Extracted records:

···

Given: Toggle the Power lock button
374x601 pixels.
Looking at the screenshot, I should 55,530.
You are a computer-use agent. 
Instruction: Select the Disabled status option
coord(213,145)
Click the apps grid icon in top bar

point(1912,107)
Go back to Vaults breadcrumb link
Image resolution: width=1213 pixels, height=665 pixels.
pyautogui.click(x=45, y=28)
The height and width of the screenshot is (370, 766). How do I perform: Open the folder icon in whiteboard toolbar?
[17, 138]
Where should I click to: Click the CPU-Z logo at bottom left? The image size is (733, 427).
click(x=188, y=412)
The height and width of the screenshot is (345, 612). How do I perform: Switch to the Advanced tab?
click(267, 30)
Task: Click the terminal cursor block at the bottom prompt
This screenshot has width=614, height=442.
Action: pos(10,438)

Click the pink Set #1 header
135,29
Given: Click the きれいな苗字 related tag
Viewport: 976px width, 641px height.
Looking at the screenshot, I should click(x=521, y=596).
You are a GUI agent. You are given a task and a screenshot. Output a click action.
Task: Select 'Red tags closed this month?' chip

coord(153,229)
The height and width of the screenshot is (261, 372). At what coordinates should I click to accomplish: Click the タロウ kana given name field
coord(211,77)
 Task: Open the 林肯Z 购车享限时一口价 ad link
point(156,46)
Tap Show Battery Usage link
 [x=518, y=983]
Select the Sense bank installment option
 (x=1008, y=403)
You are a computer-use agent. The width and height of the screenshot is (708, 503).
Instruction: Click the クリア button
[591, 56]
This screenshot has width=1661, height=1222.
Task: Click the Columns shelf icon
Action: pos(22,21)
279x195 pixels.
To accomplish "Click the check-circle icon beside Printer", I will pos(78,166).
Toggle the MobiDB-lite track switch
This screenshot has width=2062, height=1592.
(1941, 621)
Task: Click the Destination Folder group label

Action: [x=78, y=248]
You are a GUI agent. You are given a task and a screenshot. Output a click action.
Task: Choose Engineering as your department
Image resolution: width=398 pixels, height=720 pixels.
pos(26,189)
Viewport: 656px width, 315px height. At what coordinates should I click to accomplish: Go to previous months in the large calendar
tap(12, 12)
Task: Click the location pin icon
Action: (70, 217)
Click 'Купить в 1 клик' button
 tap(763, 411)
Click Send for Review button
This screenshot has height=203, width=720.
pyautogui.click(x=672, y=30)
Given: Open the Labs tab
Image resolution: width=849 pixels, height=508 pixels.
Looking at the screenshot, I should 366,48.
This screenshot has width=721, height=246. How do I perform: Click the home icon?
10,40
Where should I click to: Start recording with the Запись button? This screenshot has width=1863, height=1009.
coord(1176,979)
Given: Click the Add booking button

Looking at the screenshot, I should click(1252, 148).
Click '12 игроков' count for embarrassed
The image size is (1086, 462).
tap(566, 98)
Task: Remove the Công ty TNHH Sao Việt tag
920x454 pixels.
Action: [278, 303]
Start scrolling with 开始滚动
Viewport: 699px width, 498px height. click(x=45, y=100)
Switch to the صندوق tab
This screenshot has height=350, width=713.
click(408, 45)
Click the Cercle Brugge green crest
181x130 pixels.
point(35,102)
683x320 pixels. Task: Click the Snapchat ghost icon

···

What is needed is an exact printout of every line from the one with "Switch to the صندوق tab" through the end of the data, including both, and nothing more.

Switch to the صندوق tab
This screenshot has height=350, width=713.
click(408, 45)
Click the Cercle Brugge green crest
181x130 pixels.
point(35,102)
683x320 pixels. Task: Click the Snapchat ghost icon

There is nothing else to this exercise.